Contractor CTB/McGraw Hill reported that nearly 80,000 students in third through eighth grade — or 16 percent of the more than 482,000 Indiana students who took the online test — had their ISTEP exam interrupted at least once when computer glitches kicked them offline during the April-May testing period, the report released by the state Department of Education concludes.
But the problems had no negative impact on scores for the "vast majority" of students, said Dr. Richard Hill of the National Center for the Improvement of Educational Assessment Inc., who conducted the review. Hill said, however, that 600 students who were taking the test lost data "that was not 'restored' when they logged back in."
Student ISTEP scores slightly increased between 2012 and 2013, on par with improvements in previous years, Hill said.
"It does appear, looking at the data, that the net impact of the interruptions was nil. Students scored about as well as they would have had no interruptions occurred," he told Indiana's Commission on Education on Monday. "That may come as a surprise to many, but there's a lot of evidence to back up that statement."
Hill credited school staff's actions as well as students' own resolve to press on and work "diligently" to complete the multi-part test.
State Superintendent of Public Instruction Glenda Ritz halted testing for two straight days in April as the server problems knocked students offline or left them unable to access the online test, which assesses students' proficiency in mathematics and English/language arts. Some students are also tested on their proficiency in social studies or science.
Because of the problems, the state asked schools to cut their normal test loads by half for a few days and the testing period was extended.
Hill's report states that school districts reported an additional 60,000 students' tests were interrupted by the glitches. That figure, combined with the number reported by CTB/McGraw-Hill, would mean 29 percent of students tested were affected.
Hill said he considers the company's numbers more accurate than the schools', but added that the school's numbers cannot be discounted.
Ritz told the commission Monday it's unclear how many students' tests were affected in some way by the disruptions.
"You need to keep in mind, anyone sitting next to somebody who's interrupted for any length of a period of time, that's going to cause an interruption in their own testing, whether they didn't spend time on the question they were on, or whatever the case may be," she said.
Indiana's troubles punctuated a nationwide shift from pencil-and-paper tests to online exams. Troubles earlier this year also disrupted high-stakes testing in other states, including Kentucky, Minnesota and Oklahoma.
In Indiana, ISTEP scores are used to assess student performance and determine teacher pay and school rankings.

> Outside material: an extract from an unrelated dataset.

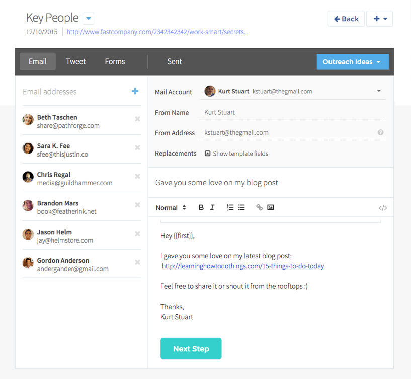The width and height of the screenshot is (411, 379).
Task: Remove Gordon Anderson from email list
Action: pyautogui.click(x=137, y=262)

Ritz said the testing problems were "extremely stressful" for teachers and students. She said that given the uncertainties about how students might have scored without the glitches, she's given local schools the "flexibility to minimize the effect" of test results on this year's teacher evaluations.
"There is no mandate. It's up to the individual school districts to look at that," she said, noting that 2013 is the first year Indiana is tying student test scores to teacher evaluations.
Ritz said the state Department of Education is continuing to negotiate with CTB McGraw-Hill to seek a settlement with the company, which has a four-year, $95 million state contract to administer the test.
In June, Ritz said her office was seeking at least $614,000 in damages from CTB/McGraw-Hill for the testing troubles. That amount included $400,000 for fines covered in the company's state contract. The remainder would pay for the independent review and better reporting data.
Schools typically receive ISTEP results in May, but Ritz said the glitches and the review means the data won't be released until late August.